Until the mid-1990s, tango was understood in groups of steps, or sequences. The Maestros of the Golden Age competed with one another for innovations in sequences. After the dictatorship, when young people began to learn tango again, they came with new perspectives. A young economist, Gustavo Naveira, organized the Cochabamba Investigation Group to analyze tango. He invited men and women trained in other dances and physical techniques. Using perceptions and vocabulary from classical and modern dance, as well as academic analysis, they were able to see tango beyond sequences. They distilled tango to its most basic elements, from which dancers could compose their own sequences.
One of the most elegant examples is sacadas. Instead of sacadas existing here and there as part of a sequence, the Cochabamba perspective identified the sacada as an element with a distinct character – displacement. Displacement requires a perpendicular movement into the partner’s axis. They then searched systematically for the variations, finding 48.
The receiver has 6 possibilities: front, back, and side with either foot. We show these possibilities for just one of the entrant’s steps. This means there are 24 sacadas for each partner.
There are 25 distinct tango Elements (see the Lexicon), each with a number of variations ranging from 5-100.
Classical and modern dancers also brought more power and flexibility to tango, enabling any element to be danced with a wide range of physical dynamics. This dynamic fluency enabled them to dance to the new tango being created by their compatriots, who integrated electronic instruments, jazz, and dramatic symphonic moods into the tango music tradition.
When dancers influenced by Cochabamba hit the floor, they improvised from the elements instead of dancing familiar sequences. With more muscle and flexibility they could take bigger, more powerful steps, and the movements of their free legs became more extended and fluid. The appearance of the dance changed, although the elements were nothing new.
Physical power and freedom in the dance were also facilitated by changes in textile technology and fashion. Rubber shoes could hold the floor under more muscle power, and stretchy, less restrictive, clothing allowed dancers to extend their bodies.
We can do any variation with a number of different dynamics bringing our total expressive possibilities well beyond 1000.
When Maestro El Pulpo visited Los Angeles, dancers in the milongas muttered that his spectacular performances must be choreography. I was only a beginner, but I knew they were wrong because I was dancing with him in private lessons and taking technique classes with his partner, Luisa Paez. This misunderstanding irked me, but it was many years until I understood tango more profoundly and could mark Pulpeades myself to be able to explain El Pulpo’s genius.

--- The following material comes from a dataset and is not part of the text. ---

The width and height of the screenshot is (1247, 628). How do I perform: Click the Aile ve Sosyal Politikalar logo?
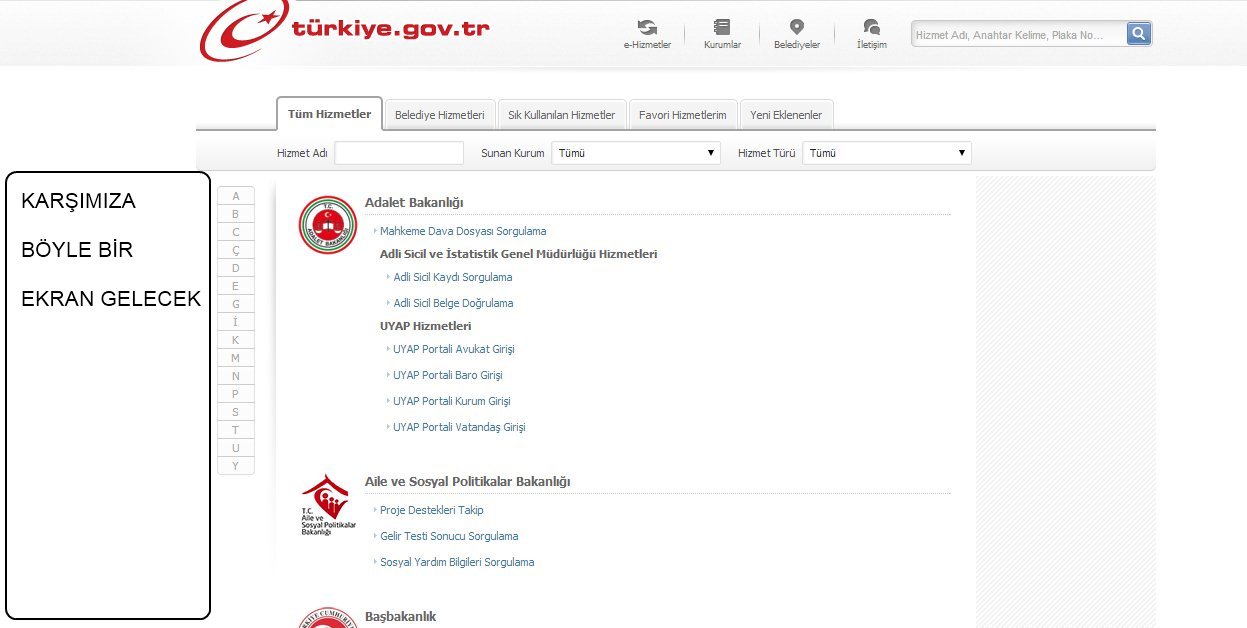coord(327,505)
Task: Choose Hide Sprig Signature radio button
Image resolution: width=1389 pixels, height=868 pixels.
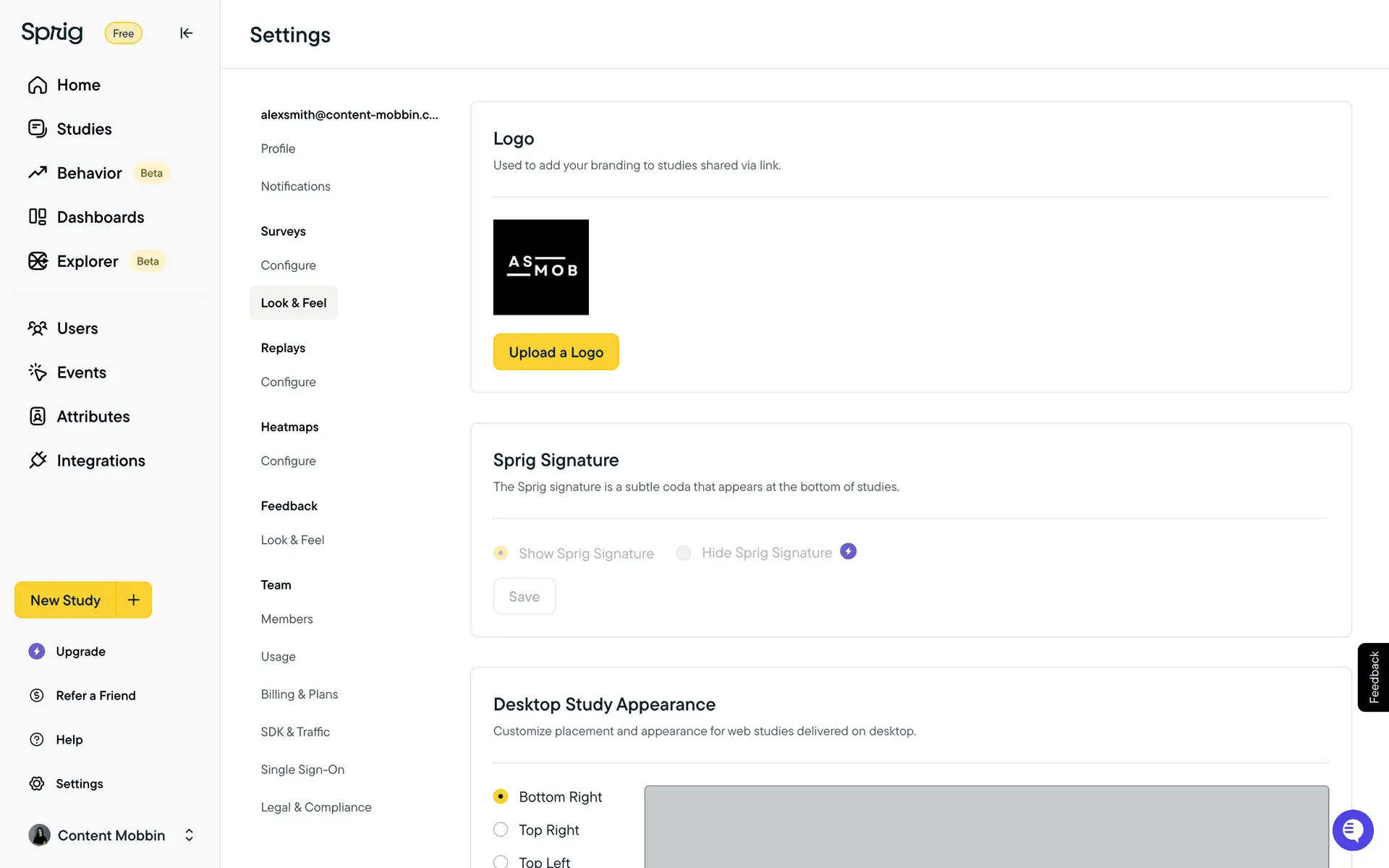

He took the classical vocabulary of barrida and sandwichito, a communication method between the dancers’ feet which says “do not break the contact, follow my foot” and he extrapolated it up the leg, so that barrida can be marked with the calf and thighs. It’s then possible to make barridas and sandwichitos to ganchos.
In this sense, like the Cochabamba Investigation Group, El Pulpo’s dramatically modern aesthetic of tango was nothing new, it only took a classical idea of tango and applied it to modern bodies, modern sensibilities. What changed was not the dance, but our sensibilities about propriety. It’s ok –even delicious– to have more contact between the legs.
Pulpo had extraordinary fluidity in his hips. This enabled him to move around me with incredible skill and sensuality, yet only making contact with our legs.
The sweep/pass-through: Standard barrida sweeps the revel’s projected leg from front or back step to side step. As a Pulpeade, the mark wraps his own leg around the revel’s calf or thigh. This can be done to the outside or inside of her leg. Can be initiated with a mark’s gancho or patada.
The pick up: Standard barrida who arcs up from the floor and down to another spot. As a Pulpeade, the foot is lifted into a gancho.
Sandwichito (Mark’s or Revel’s) when the first gancho is front or back open for the dancer doing the sandwichito. This has the result that the Revel transitions her free leg from a front to back gancho or vice versa (or to double-gancho).
Mark’s front or back step (equivalent to walking around her during calesita) this has the result that the revel’s gancho is transferred from one of his legs to the other leg.
Revel’s soltada-pirouette. The mark doesn’t have to move in order to release the revel in a soltada pirouette into the next gancho.
Tango as a collaboration with history
The dancers of the Cochabamba Group and El Pulpo are misunderstood as innovators, people who distorted and departed from tango. In reality, they found pleasure and power through very deep understandings of the tango inheritance.
Genius is to find something new inside of what we think we already know.